The Central Bank of Libya (CBL) announced on Thursday that oil revenues since the beginning of January 2026 have reached $371 million.
In a statement, the Central Bank did not disclose the volume of foreign currency sales during the same period. However, the bank had previously reported that foreign exchange sales exceeded $1 billion during the first week of January alone, underscoring strong demand for hard currency in the local market.
The bank added that it continues to supply foreign currency to meet domestic market needs as part of its mandate to safeguard financial stability.
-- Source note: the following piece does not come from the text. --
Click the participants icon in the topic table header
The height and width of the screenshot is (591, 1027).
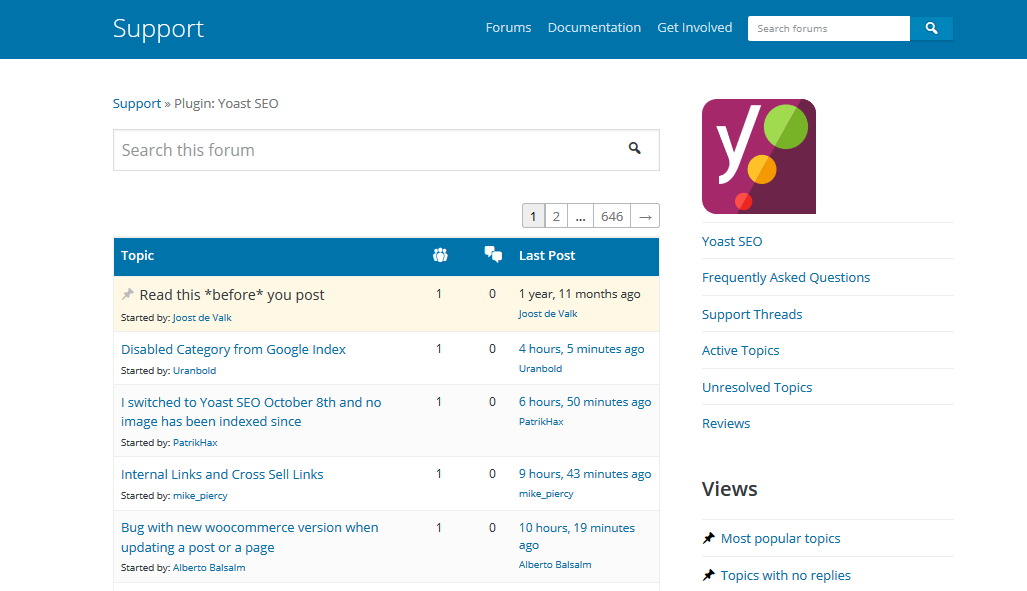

The CBL stressed that ensuring the availability of foreign exchange is essential to maintaining the flow of basic commodities, particularly ahead of the holy month of Ramadan, when consumer demand typically increases.
The January figures come after a strong close to 2025. In December, the Central Bank reported oil revenues totaling $1.349 billion, comprising $1.127 billion from crude oil sales and $222 million in petroleum royalties. These revenues provided a significant boost to public finances and foreign currency reserves at the end of the year.
Libya’s oil sector remains the backbone of the national economy, accounting for the overwhelming majority of state revenues and foreign exchange inflows. Any fluctuation in production or exports has a direct impact on fiscal policy, monetary stability, and the government’s ability to meet public spending commitments.
On December 23, Masoud Suleiman, Chairman of the National Oil Corporation, announced that oil revenues recorded noticeable growth throughout 2025. He also said that production levels are expected to increase gradually starting in the second quarter of 2026, supported by ongoing maintenance, field development, and technical upgrades.